Only one stretch of the records below should be repeated. It starts with the line containing "Click Посмотреть подробности link" and goes on through the line containing "Image resolution: width=588", exactly as written.

> **Given records**:
────

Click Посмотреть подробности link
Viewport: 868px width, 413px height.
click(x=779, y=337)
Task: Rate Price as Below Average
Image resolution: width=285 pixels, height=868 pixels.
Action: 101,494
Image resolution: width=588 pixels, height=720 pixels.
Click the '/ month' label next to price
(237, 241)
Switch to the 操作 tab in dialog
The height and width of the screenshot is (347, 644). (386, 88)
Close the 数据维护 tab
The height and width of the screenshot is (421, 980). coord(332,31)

────

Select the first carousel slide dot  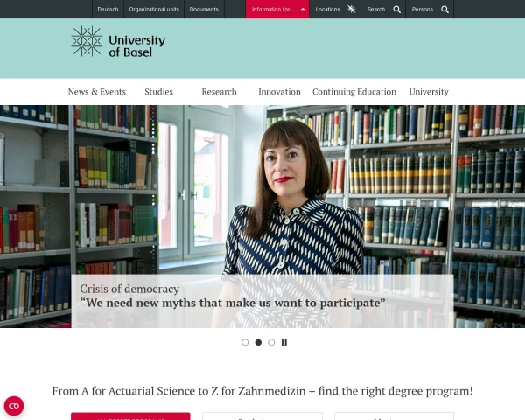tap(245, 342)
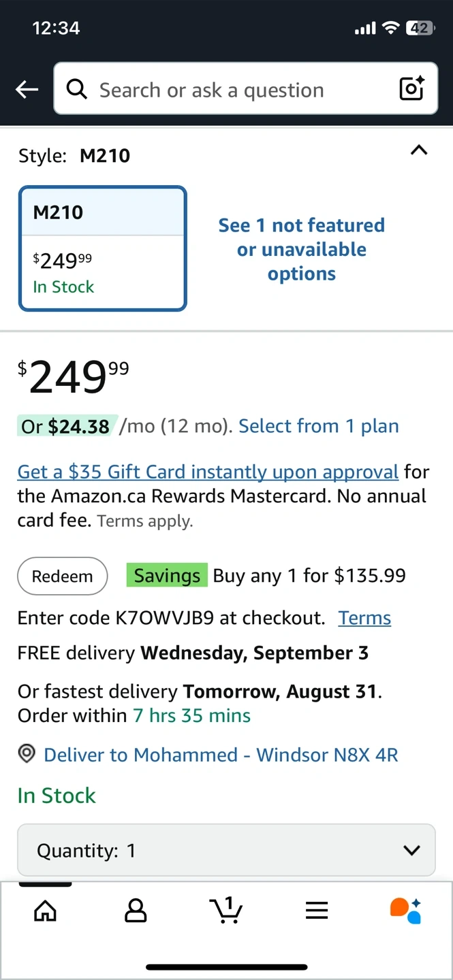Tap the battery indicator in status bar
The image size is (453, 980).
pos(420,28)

────

> **Problem solution**:
Click Посмотреть подробности link
Viewport: 868px width, 413px height.
click(x=779, y=337)
Task: Rate Price as Below Average
Image resolution: width=285 pixels, height=868 pixels.
Action: 101,494
Image resolution: width=588 pixels, height=720 pixels.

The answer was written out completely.